Sean Healy, 1972–2023, a life of service to humanity

By Barry Healy

Sean Healy, a life-long, and as a younger person a revolutionary, humanitarian died in Melbourne on Sunday, November 26. He was a significant theorist within the humanitarian aid worker sector and a front-line leader in delivering medical aid in some of the world’s most dangerous conflict zones.

His death came after a short illness.

Sean was born in Singapore, the son of the Irish consul there and moved to Australia with his family as a child. He first demonstrated his commitment to human progress as a teenager when he joined the Socialist Workers Party and its youth group Resistance.

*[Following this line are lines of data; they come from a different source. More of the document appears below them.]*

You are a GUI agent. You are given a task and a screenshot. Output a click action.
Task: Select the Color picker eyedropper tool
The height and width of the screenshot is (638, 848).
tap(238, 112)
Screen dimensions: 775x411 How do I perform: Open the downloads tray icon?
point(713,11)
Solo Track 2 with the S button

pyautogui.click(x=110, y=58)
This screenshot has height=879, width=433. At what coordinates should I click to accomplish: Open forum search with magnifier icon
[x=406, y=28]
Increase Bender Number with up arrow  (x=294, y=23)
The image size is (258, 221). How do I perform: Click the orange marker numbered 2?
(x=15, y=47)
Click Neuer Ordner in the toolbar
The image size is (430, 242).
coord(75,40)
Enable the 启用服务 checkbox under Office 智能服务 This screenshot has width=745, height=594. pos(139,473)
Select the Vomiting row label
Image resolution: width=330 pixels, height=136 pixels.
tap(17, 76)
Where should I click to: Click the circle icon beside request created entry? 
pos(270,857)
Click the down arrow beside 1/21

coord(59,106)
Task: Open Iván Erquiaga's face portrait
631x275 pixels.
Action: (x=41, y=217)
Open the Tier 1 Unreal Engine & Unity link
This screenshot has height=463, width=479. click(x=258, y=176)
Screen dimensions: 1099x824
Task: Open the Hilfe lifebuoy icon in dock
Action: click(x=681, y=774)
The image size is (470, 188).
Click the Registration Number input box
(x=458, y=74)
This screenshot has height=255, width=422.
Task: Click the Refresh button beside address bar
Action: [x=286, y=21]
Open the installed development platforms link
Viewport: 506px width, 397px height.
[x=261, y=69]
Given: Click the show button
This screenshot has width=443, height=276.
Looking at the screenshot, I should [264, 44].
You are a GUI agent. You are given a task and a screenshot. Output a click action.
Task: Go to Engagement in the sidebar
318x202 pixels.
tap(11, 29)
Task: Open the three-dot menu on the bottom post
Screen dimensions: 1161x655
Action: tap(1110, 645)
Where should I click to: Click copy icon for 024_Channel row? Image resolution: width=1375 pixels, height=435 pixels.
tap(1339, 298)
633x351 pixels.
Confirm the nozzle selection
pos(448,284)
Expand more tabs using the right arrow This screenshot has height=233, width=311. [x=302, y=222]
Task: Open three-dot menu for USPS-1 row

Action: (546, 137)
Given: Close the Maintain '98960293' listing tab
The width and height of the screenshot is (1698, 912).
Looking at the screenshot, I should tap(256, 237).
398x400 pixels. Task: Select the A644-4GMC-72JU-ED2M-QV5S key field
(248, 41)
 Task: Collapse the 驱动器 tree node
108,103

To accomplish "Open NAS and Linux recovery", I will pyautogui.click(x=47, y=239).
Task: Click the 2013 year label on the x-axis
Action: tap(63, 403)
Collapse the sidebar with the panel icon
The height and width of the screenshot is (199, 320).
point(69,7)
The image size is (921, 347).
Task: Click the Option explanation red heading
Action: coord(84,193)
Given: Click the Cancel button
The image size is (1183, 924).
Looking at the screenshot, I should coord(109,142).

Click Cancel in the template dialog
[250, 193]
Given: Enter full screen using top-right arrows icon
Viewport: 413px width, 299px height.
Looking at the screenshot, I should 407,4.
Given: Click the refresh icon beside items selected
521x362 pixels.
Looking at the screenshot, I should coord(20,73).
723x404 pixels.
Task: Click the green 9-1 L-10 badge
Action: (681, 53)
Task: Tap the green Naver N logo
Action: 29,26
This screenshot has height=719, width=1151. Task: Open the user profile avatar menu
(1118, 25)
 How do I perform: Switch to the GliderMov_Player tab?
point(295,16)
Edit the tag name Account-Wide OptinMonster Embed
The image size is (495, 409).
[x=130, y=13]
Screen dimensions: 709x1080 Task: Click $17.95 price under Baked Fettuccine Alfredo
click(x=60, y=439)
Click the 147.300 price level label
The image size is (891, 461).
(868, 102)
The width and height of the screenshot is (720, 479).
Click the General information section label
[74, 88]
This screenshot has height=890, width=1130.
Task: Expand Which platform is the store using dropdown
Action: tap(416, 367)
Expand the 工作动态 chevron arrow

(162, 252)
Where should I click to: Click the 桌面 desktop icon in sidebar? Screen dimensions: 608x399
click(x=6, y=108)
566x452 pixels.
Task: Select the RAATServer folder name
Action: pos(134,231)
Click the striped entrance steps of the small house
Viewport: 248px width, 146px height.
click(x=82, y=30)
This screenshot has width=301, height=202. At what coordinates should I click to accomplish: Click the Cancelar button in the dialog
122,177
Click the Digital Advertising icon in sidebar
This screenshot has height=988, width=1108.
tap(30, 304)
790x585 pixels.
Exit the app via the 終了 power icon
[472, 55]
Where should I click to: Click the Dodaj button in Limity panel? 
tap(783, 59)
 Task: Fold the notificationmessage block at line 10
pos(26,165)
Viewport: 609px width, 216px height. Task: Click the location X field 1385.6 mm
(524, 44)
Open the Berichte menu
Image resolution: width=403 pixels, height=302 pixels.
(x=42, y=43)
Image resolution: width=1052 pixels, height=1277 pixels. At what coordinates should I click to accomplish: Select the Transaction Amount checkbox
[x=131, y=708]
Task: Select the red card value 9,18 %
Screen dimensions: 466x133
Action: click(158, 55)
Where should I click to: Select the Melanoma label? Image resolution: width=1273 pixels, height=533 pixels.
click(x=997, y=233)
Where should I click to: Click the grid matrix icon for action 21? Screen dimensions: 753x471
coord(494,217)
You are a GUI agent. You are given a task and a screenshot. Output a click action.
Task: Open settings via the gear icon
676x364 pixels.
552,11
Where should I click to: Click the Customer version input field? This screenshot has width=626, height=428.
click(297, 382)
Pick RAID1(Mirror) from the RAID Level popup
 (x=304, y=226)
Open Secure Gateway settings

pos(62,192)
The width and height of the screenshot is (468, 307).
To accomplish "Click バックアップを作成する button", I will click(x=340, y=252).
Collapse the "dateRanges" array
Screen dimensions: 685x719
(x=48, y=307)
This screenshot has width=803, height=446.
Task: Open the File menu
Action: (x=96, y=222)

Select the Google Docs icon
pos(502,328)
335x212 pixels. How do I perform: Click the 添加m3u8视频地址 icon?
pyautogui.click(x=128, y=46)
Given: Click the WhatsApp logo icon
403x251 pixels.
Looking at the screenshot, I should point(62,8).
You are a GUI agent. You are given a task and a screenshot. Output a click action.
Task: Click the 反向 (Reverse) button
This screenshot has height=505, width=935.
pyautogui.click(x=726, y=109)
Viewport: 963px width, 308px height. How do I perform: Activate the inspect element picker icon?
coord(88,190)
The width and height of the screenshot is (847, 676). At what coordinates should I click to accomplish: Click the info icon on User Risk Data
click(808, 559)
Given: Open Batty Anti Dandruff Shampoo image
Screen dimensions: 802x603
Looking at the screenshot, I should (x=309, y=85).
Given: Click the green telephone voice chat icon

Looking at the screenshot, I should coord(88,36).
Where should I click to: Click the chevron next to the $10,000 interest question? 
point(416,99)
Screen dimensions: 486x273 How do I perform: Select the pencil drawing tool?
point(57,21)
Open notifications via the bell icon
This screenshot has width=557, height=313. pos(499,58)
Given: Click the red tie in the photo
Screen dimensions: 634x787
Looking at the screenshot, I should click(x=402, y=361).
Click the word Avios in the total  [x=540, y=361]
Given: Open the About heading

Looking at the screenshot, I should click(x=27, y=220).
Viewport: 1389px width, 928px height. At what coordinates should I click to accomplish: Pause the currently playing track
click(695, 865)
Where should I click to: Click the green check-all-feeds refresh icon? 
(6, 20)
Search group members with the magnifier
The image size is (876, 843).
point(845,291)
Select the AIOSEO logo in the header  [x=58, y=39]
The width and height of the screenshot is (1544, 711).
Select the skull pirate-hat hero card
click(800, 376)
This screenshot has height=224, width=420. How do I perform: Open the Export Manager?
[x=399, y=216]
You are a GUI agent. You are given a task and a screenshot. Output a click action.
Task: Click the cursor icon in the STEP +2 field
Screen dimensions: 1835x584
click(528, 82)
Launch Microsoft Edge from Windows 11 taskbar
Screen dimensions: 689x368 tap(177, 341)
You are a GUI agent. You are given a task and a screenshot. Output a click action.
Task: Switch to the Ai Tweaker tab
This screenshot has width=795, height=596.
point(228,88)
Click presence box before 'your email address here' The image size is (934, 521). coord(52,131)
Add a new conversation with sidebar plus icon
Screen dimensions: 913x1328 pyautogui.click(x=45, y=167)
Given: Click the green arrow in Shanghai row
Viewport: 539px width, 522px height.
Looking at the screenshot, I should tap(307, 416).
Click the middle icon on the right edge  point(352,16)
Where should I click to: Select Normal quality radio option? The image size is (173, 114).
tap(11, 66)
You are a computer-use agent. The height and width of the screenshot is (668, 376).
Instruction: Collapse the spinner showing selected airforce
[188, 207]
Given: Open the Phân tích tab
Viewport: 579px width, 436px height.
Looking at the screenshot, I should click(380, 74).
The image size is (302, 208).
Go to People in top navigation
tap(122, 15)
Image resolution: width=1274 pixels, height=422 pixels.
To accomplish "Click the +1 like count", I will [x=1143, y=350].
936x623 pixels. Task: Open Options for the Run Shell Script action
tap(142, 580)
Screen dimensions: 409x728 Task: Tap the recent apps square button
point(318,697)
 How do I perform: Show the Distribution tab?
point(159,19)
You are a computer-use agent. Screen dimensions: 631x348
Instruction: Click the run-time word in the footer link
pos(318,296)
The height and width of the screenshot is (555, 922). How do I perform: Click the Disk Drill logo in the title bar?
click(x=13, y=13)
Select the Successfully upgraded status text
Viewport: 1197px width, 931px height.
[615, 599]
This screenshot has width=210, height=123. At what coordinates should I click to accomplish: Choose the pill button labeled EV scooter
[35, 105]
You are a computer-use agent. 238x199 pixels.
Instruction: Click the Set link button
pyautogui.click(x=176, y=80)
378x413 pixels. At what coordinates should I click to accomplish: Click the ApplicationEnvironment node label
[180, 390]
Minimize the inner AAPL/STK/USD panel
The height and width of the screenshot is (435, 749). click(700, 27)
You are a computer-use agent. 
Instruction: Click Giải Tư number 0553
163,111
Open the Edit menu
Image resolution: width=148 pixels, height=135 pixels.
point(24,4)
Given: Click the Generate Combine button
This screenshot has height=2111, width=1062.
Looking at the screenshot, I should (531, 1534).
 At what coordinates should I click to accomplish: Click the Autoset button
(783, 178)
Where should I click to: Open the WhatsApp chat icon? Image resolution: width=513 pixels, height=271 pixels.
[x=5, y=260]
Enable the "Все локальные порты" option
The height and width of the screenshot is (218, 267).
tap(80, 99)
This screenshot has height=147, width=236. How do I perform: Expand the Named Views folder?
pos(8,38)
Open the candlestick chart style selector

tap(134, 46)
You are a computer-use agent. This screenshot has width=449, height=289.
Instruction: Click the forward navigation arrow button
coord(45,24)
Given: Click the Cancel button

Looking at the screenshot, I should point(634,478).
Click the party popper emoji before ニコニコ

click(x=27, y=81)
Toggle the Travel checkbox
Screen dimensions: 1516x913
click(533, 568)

A socialist comrade of Sean’s in this period, Rjurik Davidson told Red Ant that he first met Sean in 1988, selling the Party newspaper, Direct Action. “He was clearly a prodigy then,” he said. “He was intelligent and totally committed. But more than that he was sensitive and compassionate as he thought through political questions. He was a great leader because he freely exercised his humour.”

Those qualities made Sean a leader of Resistance and later a National Executive member of the Democratic Socialist Party (which the SWP became after the collapse of the Soviet Union). He led Resistance and Party branches in Brisbane, Perth and Melbourne and ultimately became Resistance National Coordinator.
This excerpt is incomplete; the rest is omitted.